>>

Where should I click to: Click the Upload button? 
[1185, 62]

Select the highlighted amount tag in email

<<
>>

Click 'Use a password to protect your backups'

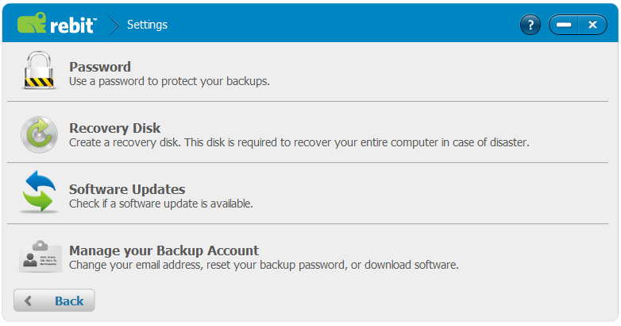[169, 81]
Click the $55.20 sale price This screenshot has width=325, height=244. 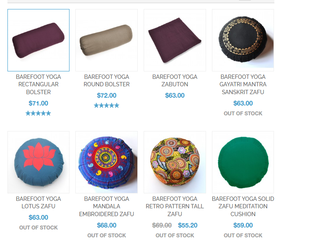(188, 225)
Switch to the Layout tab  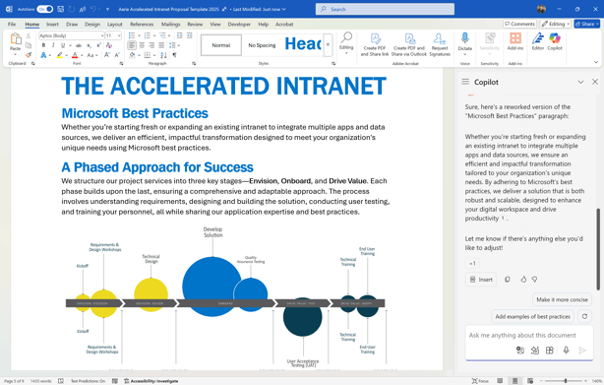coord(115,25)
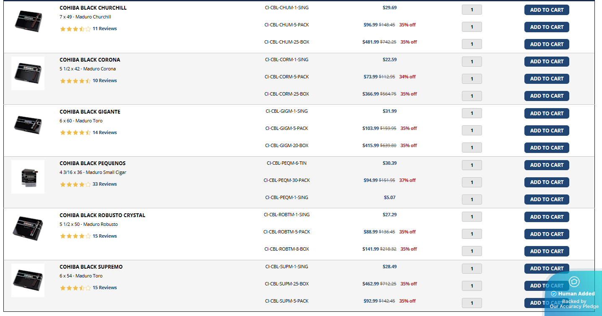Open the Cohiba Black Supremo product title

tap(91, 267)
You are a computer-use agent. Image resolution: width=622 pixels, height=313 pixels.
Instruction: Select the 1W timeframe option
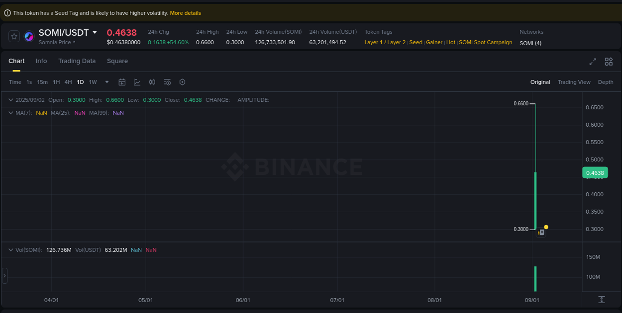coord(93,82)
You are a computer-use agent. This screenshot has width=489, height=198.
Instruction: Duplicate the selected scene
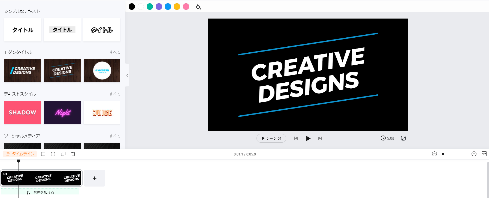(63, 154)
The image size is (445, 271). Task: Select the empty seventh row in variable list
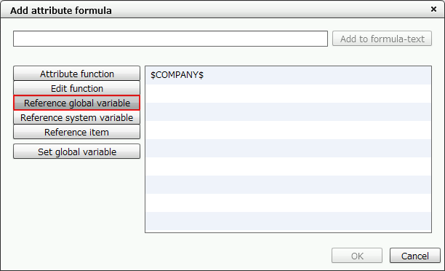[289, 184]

<<

Among the entries, copy every line containing the word "computer".

# RESULT FOR THIS TASK
You are a computer-use agent. Image resolution: width=622 pixels, height=313 pixels.
You are a computer-use agent. This screenshot has width=489, height=198.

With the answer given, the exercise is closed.